## What to do:
How many lines of the records contain the string "group"? Reply with only the number.

## The input:
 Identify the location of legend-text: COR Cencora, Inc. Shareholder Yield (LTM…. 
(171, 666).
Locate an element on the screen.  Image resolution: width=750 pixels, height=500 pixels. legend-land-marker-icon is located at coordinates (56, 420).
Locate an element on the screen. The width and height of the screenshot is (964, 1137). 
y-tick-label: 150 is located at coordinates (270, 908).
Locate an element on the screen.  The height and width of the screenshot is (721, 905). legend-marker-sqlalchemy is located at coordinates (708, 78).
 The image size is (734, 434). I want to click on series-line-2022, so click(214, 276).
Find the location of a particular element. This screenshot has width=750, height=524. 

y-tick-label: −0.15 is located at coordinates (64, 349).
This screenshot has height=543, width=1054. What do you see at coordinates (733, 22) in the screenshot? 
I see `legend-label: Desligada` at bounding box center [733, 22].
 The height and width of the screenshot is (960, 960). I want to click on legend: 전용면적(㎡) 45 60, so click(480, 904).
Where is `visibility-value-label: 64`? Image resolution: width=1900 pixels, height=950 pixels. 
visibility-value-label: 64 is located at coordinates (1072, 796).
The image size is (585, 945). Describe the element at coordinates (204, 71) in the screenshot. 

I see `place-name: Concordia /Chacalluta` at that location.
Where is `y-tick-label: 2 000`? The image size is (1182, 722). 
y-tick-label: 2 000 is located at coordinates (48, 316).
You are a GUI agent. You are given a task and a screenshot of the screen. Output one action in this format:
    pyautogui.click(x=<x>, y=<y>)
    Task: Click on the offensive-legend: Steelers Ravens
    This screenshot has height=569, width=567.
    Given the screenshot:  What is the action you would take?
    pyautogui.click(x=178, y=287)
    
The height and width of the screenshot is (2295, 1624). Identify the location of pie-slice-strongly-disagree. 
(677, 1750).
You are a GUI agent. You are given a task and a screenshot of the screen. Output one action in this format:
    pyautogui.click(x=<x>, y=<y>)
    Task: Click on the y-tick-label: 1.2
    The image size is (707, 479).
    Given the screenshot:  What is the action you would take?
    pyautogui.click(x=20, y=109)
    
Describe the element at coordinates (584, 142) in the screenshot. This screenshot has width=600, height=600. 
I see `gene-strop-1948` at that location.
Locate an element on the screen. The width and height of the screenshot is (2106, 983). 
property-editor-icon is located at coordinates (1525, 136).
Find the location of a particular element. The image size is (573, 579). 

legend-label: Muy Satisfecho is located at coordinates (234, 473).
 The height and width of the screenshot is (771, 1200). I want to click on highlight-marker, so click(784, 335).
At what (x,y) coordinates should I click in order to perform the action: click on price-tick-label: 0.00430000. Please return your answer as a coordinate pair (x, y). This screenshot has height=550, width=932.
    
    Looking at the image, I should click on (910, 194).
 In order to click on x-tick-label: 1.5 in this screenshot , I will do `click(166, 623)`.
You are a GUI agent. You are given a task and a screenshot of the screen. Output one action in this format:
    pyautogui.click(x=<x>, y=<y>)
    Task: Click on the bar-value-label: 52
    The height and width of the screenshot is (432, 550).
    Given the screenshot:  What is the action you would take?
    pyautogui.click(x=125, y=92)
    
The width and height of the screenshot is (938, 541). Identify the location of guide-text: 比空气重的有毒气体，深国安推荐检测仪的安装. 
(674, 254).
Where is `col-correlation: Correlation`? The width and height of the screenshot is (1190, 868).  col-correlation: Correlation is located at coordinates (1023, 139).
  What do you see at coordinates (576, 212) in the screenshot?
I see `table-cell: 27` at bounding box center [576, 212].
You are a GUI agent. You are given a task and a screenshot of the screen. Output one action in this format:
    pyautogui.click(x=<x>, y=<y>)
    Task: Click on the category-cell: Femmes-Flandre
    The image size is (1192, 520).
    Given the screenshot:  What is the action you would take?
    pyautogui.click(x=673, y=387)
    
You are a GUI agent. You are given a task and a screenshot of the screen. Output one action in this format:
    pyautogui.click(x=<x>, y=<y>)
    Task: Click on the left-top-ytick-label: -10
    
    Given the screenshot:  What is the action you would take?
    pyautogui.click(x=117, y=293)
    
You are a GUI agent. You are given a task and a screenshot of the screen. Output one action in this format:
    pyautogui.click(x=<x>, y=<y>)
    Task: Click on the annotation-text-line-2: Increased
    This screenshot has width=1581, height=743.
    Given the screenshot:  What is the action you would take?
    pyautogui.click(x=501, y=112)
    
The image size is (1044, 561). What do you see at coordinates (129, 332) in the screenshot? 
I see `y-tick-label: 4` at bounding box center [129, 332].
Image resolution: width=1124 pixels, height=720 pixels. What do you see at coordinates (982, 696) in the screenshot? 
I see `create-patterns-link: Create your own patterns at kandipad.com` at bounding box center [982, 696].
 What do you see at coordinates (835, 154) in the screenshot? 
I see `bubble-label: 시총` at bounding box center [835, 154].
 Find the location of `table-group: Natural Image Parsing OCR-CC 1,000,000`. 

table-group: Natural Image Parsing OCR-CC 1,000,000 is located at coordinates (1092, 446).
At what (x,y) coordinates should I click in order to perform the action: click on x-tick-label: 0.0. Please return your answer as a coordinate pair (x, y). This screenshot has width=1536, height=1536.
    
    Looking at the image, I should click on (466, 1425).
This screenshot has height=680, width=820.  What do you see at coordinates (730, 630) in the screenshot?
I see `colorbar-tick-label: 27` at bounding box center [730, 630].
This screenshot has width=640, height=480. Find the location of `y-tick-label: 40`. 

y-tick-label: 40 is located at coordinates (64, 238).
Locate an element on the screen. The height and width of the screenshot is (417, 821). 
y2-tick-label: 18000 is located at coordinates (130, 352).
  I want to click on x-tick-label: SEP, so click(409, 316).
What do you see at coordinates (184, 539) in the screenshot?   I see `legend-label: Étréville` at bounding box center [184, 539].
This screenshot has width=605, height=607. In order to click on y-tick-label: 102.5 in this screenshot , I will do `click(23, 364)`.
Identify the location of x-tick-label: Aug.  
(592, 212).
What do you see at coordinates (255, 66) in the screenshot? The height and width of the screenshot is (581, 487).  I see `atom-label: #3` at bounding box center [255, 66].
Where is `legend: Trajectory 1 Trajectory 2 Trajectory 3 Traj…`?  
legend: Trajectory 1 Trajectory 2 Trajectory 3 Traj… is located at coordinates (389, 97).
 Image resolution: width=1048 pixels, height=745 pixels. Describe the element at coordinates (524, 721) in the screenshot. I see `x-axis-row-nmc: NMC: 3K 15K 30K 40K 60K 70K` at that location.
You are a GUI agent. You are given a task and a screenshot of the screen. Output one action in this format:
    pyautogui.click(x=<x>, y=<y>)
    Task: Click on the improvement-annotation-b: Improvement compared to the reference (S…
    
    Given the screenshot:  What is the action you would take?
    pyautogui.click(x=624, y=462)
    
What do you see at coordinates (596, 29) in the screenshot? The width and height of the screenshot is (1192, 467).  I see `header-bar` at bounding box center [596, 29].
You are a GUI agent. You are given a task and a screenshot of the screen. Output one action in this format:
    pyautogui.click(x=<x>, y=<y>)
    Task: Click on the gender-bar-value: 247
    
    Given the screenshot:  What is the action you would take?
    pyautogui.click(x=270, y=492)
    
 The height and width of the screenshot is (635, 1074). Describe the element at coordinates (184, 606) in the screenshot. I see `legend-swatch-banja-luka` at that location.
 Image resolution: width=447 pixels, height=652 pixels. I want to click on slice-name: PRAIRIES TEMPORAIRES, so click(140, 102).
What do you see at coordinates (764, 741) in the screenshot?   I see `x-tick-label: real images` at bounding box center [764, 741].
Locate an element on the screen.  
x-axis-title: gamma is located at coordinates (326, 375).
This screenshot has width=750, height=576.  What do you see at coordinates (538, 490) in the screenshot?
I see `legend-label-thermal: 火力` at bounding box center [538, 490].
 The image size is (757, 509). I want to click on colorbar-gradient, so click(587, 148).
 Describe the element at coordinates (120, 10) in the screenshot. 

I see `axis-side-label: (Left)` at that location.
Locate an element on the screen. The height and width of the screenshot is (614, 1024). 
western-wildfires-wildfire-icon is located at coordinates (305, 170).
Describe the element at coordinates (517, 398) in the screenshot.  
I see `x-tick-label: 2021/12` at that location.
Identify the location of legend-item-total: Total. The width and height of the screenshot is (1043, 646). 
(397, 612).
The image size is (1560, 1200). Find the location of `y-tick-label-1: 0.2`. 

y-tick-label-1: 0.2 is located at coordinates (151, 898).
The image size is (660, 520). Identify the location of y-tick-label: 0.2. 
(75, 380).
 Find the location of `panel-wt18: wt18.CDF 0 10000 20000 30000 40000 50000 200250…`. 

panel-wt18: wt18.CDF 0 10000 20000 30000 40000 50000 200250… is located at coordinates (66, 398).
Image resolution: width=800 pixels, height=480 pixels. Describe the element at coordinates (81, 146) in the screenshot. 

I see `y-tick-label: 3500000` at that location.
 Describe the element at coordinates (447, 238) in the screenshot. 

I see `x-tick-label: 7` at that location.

## Answer to the problem:
2